## DIRECTION
Copy out the lines of the material from the line containing "Given: Select the SMS Inbound statistics card" through the line containing "will (x=92, y=782).", including both of those lines, with nothing changed.

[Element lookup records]
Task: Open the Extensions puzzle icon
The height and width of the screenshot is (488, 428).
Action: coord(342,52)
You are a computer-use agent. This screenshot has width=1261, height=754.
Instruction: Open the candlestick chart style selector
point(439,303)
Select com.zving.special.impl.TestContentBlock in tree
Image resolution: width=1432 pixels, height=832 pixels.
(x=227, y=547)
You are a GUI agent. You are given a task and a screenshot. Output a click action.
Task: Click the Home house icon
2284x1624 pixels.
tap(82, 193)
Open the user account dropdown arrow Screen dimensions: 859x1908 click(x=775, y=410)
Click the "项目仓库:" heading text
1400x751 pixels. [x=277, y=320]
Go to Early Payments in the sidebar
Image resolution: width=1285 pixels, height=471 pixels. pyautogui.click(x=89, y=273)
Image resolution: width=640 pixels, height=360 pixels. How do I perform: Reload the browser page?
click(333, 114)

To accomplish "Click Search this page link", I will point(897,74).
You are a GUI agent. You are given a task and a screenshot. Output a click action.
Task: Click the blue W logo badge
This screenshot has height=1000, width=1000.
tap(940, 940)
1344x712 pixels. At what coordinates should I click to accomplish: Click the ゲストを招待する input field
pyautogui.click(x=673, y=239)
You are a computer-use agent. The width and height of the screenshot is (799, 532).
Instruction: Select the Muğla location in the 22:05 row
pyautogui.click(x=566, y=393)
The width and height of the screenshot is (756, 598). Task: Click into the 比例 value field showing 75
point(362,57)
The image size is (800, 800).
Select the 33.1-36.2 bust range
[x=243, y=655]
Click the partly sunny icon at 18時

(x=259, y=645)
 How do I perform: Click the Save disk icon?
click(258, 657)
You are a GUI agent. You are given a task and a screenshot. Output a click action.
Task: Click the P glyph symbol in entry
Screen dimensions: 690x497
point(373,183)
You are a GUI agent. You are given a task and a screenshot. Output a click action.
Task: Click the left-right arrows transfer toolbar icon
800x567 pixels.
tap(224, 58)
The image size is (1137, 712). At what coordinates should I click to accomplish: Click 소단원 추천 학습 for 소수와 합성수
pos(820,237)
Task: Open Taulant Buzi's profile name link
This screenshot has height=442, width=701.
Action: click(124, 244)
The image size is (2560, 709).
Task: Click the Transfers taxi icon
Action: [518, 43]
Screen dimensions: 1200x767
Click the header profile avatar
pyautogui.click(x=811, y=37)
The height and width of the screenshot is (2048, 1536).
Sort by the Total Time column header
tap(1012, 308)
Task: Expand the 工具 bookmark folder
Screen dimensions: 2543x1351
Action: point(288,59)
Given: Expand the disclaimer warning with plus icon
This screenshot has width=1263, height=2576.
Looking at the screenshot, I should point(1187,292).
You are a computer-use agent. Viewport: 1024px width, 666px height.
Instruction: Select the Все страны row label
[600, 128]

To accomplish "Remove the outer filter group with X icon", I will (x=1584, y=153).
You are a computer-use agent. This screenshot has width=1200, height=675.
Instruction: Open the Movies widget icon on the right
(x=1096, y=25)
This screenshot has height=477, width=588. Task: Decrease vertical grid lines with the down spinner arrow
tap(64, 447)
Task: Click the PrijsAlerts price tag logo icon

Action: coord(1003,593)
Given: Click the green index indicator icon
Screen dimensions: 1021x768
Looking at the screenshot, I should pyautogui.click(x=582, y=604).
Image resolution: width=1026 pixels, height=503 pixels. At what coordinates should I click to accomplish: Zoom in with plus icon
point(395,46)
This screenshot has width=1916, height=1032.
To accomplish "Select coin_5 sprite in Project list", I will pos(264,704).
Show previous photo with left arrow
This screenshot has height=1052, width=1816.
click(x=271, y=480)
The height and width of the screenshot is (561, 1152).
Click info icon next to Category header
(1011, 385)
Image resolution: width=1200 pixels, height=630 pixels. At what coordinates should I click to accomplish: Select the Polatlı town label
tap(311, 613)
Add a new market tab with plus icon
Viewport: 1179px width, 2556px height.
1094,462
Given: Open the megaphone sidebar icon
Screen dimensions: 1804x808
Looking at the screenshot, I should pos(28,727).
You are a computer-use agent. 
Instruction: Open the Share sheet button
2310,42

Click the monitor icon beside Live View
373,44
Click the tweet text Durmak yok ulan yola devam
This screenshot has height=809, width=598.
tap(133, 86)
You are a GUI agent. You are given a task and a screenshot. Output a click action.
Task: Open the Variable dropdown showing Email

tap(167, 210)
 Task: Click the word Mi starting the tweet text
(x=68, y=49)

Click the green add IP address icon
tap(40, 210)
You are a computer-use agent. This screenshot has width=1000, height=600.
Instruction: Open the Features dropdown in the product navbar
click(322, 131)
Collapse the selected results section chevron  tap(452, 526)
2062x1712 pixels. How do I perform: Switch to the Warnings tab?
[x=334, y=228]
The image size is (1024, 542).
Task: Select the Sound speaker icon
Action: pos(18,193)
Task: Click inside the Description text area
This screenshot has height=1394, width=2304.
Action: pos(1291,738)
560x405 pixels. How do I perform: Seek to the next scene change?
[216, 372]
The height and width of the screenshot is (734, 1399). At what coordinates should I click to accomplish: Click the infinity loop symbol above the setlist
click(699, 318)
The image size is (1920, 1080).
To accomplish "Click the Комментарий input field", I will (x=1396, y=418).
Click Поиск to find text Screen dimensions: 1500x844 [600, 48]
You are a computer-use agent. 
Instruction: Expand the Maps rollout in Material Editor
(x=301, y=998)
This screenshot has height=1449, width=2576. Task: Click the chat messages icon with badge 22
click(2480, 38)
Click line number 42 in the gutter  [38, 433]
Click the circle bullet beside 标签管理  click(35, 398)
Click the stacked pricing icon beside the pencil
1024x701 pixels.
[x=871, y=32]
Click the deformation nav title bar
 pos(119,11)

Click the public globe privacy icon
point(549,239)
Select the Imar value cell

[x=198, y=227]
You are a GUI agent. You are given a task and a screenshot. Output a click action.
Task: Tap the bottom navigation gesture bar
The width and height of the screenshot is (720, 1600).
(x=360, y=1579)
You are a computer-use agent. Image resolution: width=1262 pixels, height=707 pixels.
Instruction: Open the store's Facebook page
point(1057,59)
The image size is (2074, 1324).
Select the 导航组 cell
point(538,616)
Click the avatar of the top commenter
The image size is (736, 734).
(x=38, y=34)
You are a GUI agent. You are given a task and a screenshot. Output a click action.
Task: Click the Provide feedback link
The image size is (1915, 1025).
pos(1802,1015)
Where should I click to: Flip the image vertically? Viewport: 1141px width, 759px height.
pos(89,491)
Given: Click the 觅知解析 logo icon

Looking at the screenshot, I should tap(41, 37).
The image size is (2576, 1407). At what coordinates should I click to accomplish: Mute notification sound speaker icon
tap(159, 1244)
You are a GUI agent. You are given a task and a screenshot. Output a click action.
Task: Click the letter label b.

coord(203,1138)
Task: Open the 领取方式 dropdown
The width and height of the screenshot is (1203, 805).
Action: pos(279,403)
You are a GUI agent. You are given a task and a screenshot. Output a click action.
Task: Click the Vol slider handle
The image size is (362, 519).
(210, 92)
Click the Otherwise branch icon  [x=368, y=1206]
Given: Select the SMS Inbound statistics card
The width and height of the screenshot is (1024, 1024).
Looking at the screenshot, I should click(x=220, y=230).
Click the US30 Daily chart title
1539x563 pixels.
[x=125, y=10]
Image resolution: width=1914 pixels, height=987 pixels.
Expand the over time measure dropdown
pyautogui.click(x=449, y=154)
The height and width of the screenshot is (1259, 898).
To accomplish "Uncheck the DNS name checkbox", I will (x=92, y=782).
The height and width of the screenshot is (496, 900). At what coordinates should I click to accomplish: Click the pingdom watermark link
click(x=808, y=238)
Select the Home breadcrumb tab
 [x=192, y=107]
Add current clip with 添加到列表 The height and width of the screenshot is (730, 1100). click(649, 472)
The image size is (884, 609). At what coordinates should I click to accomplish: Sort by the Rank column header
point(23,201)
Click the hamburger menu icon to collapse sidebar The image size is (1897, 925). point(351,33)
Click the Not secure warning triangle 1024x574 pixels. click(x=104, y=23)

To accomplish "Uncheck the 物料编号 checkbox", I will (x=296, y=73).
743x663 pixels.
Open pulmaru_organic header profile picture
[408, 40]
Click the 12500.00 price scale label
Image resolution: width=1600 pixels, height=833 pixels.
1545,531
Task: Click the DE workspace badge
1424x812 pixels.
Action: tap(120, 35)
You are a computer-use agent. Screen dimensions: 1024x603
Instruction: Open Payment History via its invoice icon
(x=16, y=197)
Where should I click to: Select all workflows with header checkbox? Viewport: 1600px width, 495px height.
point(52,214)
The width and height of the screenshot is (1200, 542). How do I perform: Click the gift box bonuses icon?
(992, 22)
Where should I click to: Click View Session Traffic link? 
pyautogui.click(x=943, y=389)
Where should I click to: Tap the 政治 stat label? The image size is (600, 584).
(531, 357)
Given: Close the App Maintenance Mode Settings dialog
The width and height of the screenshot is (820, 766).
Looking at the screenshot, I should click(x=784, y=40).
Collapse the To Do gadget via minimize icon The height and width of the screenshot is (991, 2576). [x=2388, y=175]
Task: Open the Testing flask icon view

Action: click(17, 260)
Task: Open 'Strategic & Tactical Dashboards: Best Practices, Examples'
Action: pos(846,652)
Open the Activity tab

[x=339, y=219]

## EXPECTED OUTPUT
Given: Select the SMS Inbound statistics card
The width and height of the screenshot is (1024, 1024).
Looking at the screenshot, I should click(x=220, y=230).
Click the US30 Daily chart title
1539x563 pixels.
[x=125, y=10]
Image resolution: width=1914 pixels, height=987 pixels.
Expand the over time measure dropdown
pyautogui.click(x=449, y=154)
The height and width of the screenshot is (1259, 898).
To accomplish "Uncheck the DNS name checkbox", I will (x=92, y=782).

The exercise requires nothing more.